Objective: Please copy everything from the line containing "Click 拉黑 to blacklist the device" down to the line containing "click(421, 19)", changing "edit pencil" to "pencil button" and keeping all else the same. Leave the pictures out of your answer.

The records:
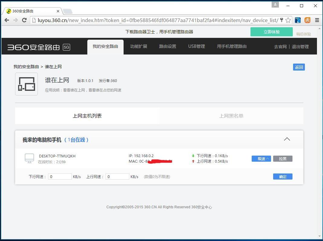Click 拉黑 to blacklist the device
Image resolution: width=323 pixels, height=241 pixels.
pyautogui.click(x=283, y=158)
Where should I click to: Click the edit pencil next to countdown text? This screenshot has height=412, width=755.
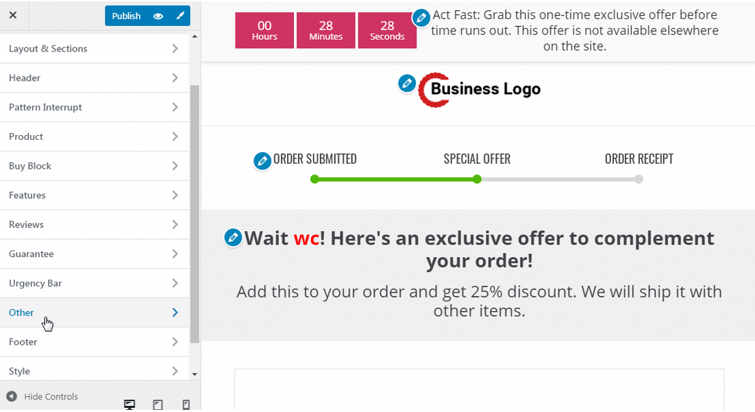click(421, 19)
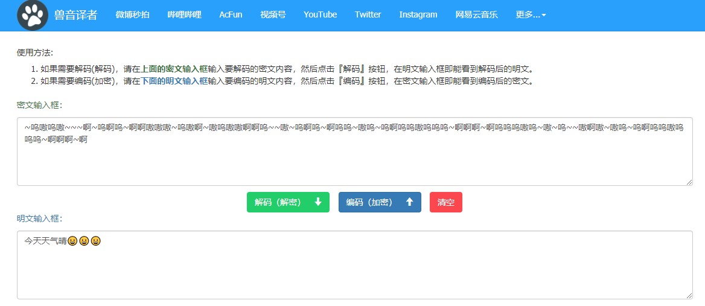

* * *

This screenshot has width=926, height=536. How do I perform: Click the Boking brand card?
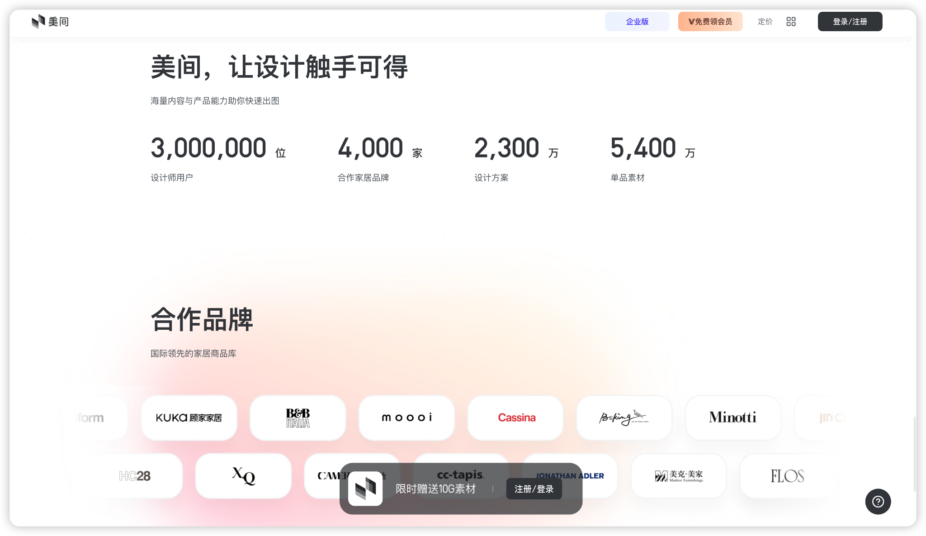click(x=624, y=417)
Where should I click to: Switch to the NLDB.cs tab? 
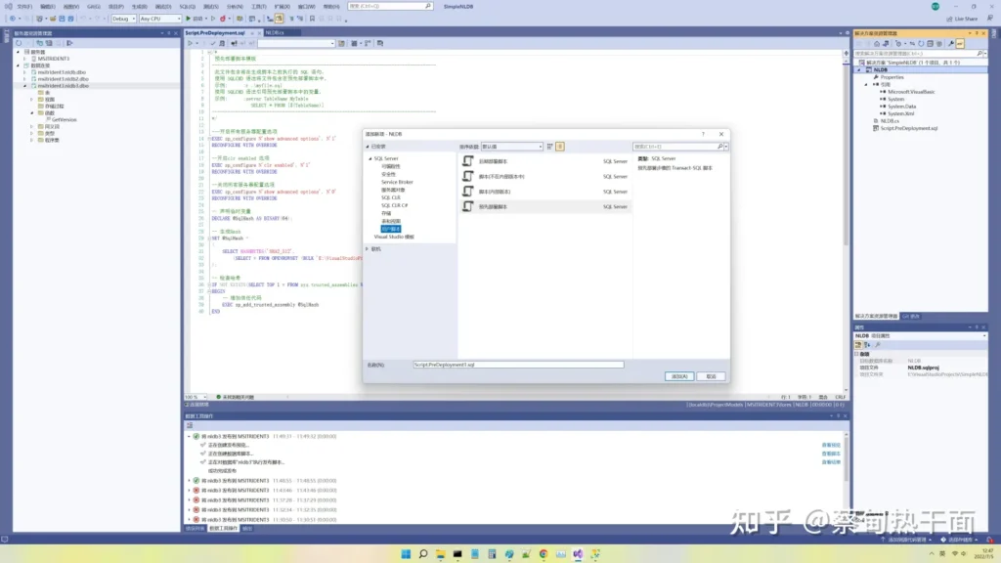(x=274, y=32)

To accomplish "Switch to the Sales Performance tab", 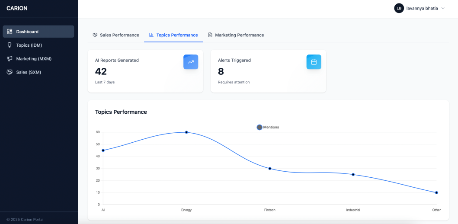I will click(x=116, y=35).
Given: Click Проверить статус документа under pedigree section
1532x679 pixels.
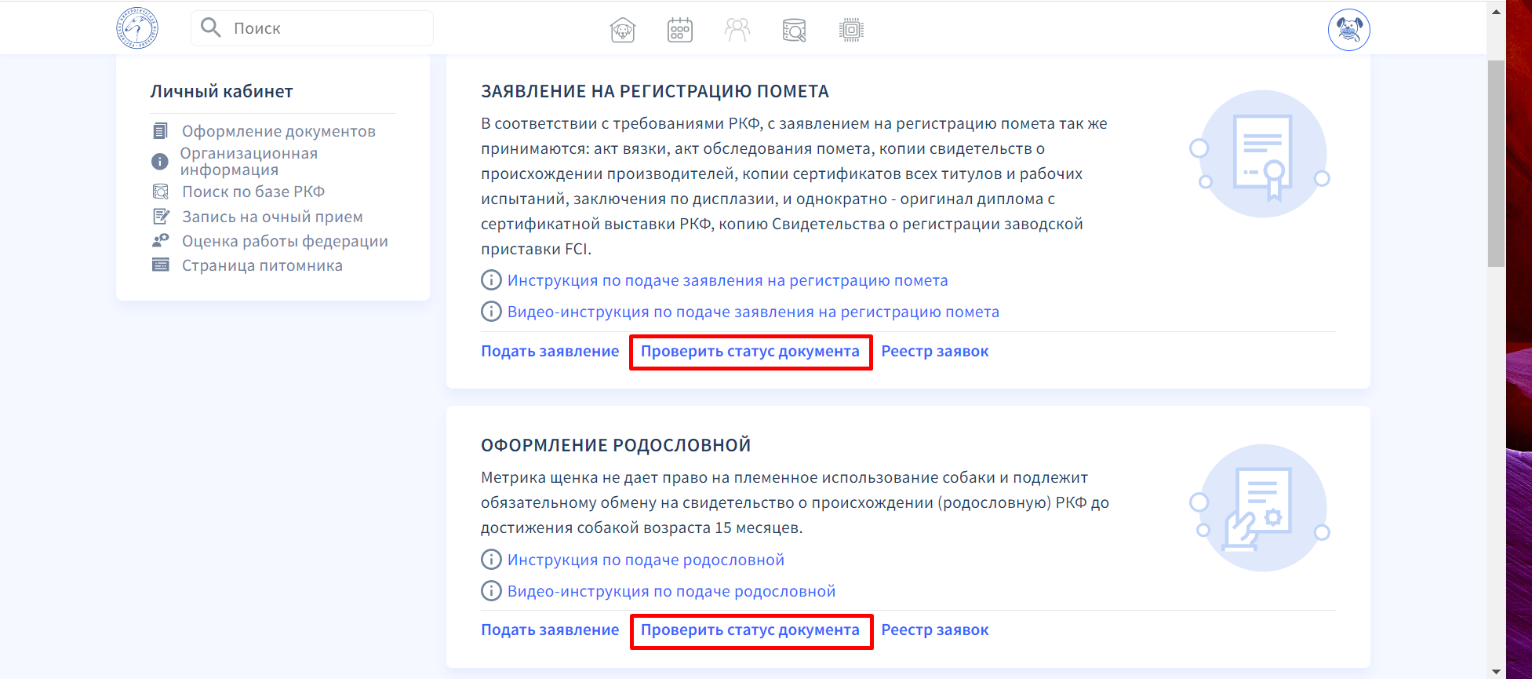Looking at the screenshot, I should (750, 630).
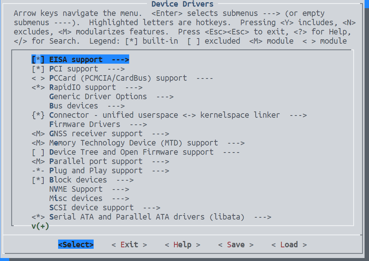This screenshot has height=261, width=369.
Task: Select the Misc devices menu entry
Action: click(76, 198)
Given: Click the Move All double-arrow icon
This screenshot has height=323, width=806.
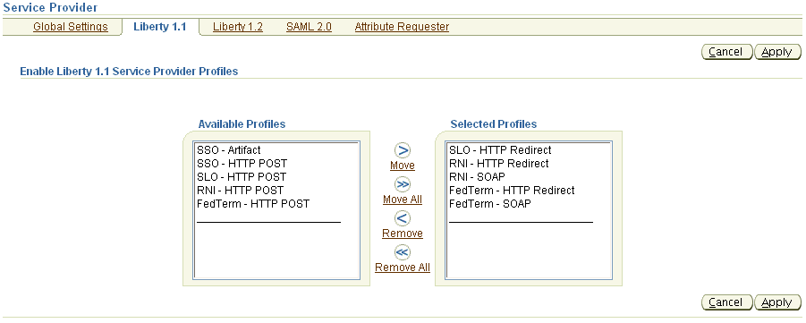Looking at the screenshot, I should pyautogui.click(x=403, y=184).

Final answer:
Click 拉黑 to blacklist the device
Image resolution: width=323 pixels, height=241 pixels.
pyautogui.click(x=283, y=158)
Where should I click to: Click the pencil button next to countdown text? This screenshot has height=412, width=755.
click(421, 19)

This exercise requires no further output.